From this angle, the MP observed, Malawi’s Muslim Umma fell behind their neighbours and kinsmen who followed Christianity. He ascribed a degree of what he called illiteracy to that element. For years, the only form of education available to Muslims, he said, received was Madressah.
Tackling the official statistics, pegging Muslims at just 26% of the population, he said the census done in 2012 was “so biased” that it understated the number of Malawians who practice Islam because they are maintaining Banda declared that Malawi was a Christian state. “Frankly speaking, we are above 50%. We are closer to 60%. That one I can challenge because if you take the most highly-populated areas or districts, they are predominantly Muslim,” he said and cited highly-populated districts such as Blantyre, Mangochi, Nkhotankhota, Salima and Zomba.
For one, Mangochi is home to 800,000 people and the majority were Muslim, the MP said, noting that of importance was to grow Islam. Malawi is home to 16 million people of which more than a million are in Blantyre. Mirroring colonial times, notwithstanding that Islamic schools exist now, Muslims don’t have a university of their own.
Malawi is one up in terms of religious holidays. Since 1999, Eid ul-Fitr was declared a public holiday in Malawi. Also, Matola told Cii listeners, the number of Muslims in public service, even at the top (including parliament) is low but looking up.
As for dire poverty, Matola felt the economic scenario was scripted decades ago. Colonist England treated Malawi, and the region, as its backyard. “Zimbabwe was like (the colonial masters’) capital,” he said. “Zambia was (seen as a mine), and Malawi was mainly based on agriculture – and cash crop as tea – and also for luxury or holiday resort when they wanted to come and relax, they, the colonial masters, came to Malawi because of Lake Malawi.”
Things have deteriorated in healthcare delivery. The shortage of drugs and unpatriotic health workers, who sell these to private hospitals or other countries, worsens an already bad picture, the learned Matola lamented. Governments, no less that of Malawi, aren’t bolstering the sector.
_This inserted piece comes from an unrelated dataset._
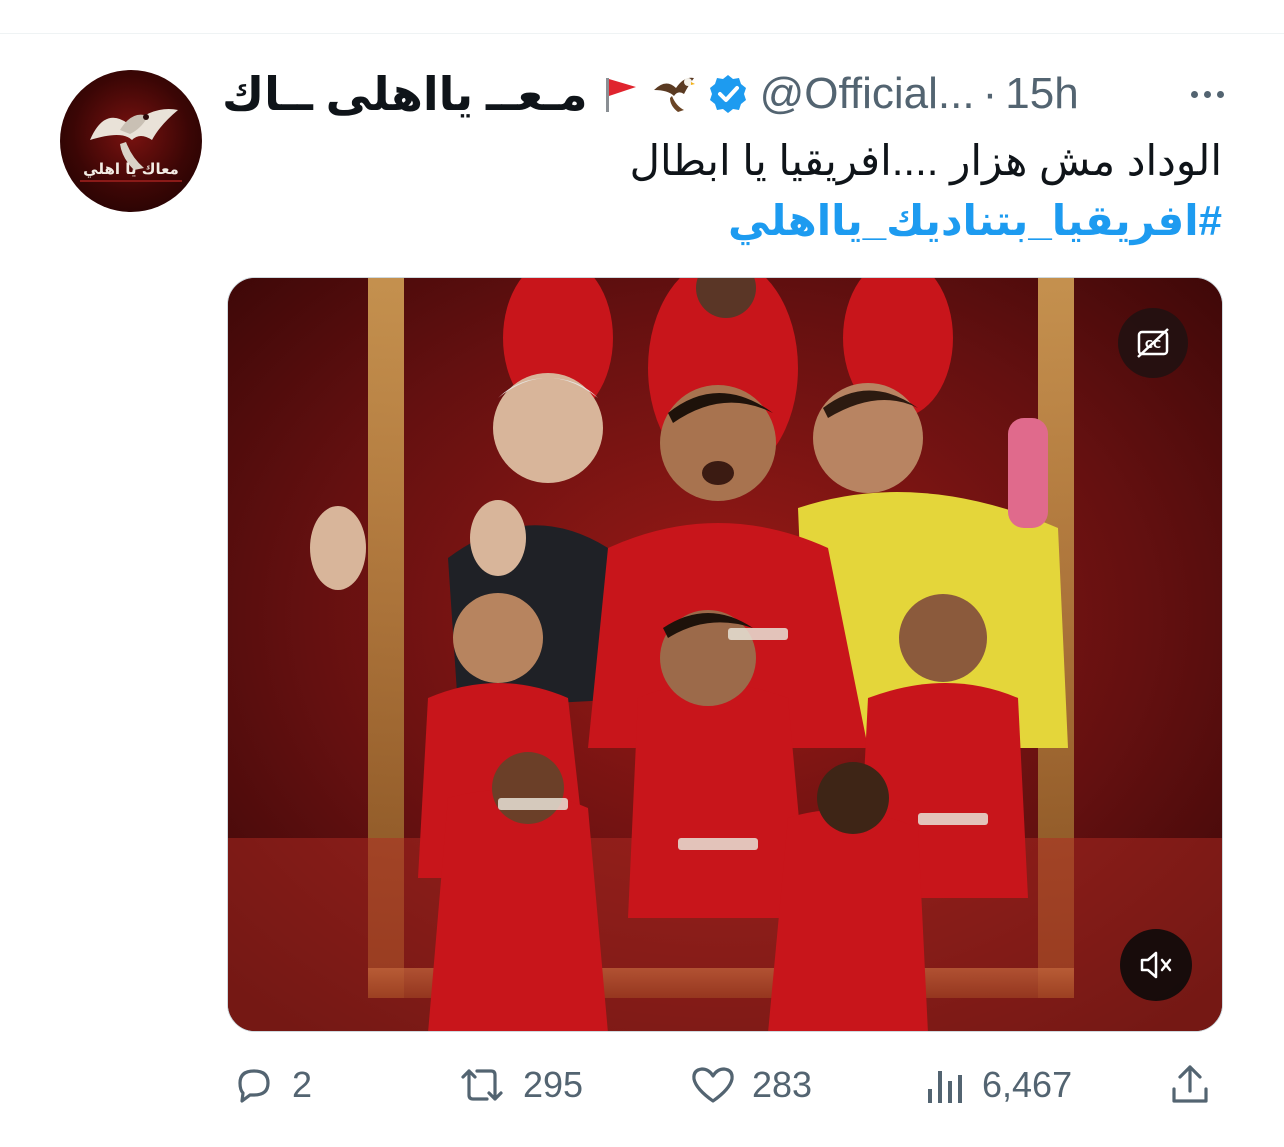 This screenshot has height=1147, width=1284. What do you see at coordinates (713, 1085) in the screenshot?
I see `heart-icon` at bounding box center [713, 1085].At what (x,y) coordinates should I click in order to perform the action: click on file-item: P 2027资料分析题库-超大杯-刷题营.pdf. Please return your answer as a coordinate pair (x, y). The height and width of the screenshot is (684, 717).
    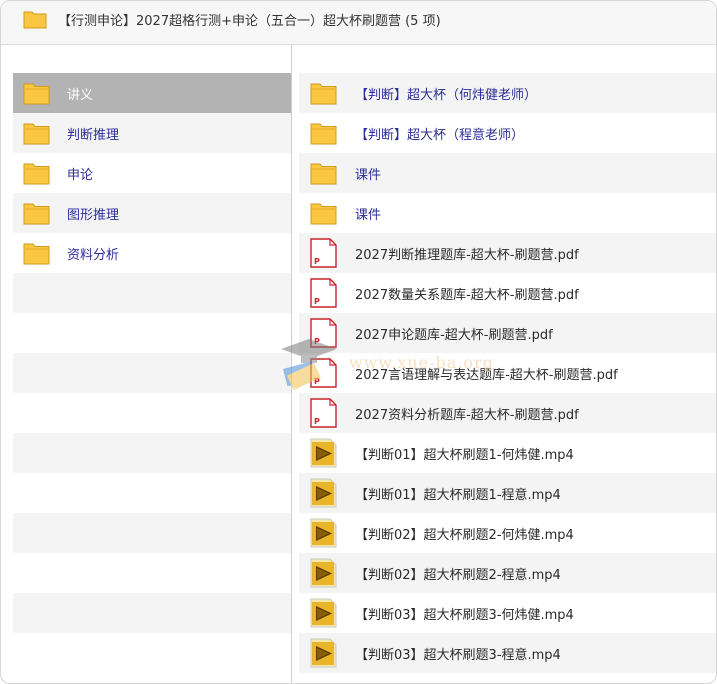
    Looking at the image, I should click on (508, 413).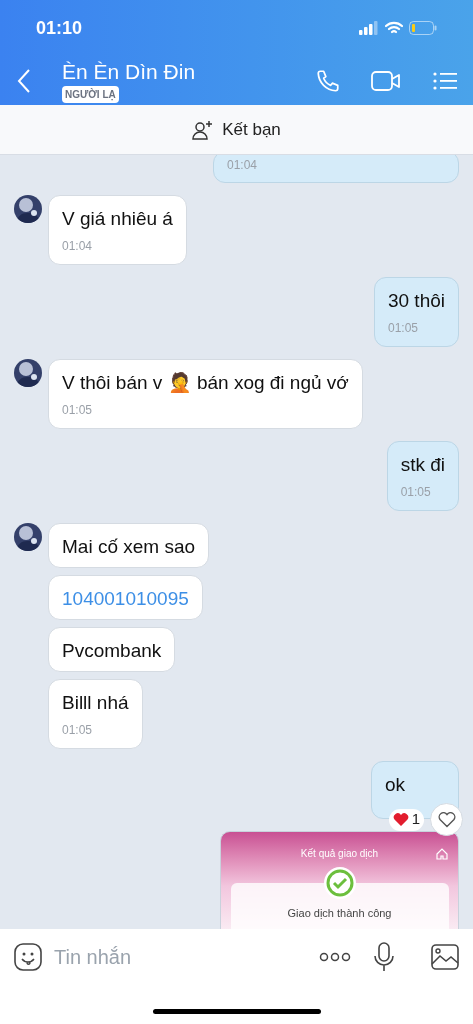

Critically, he noted, even children have had to bear the brunt. “In a ward where you’re supposed to have maybe five critically ill children, you have 20 children, plus guardians, then it becomes chaos,” he said, adding it was not uncommon for patients to sleep on the floor or for shelves to lie empty.
Matola paid homage to Muslim organisations, based in SA, for offering help in various ways. “We would like to encourage more Muslims, organisations and even doctors, and skilled physicians, to visit the way our colleagues do with the mobile clinics and eye clinics because these are the issues that affect the remote people and they cannot get such assistance from the government,” he said of the situation in a country with a rather lowly 54 life expectancy. Water-borne diseases, like cholera and others, can only thrive in environments like this.
On that note, he lauded South African individuals and organisations for their support in the wake of the recent floods, triggered by the threat in the form of climate change. More than a million people were affected by the floods that rocked most parts of Malawi last month. Goats and sheep were washed away and so were houses. To this day, noted the MP, there are some areas that are cut out from the rest of the country and can only be accessed by air.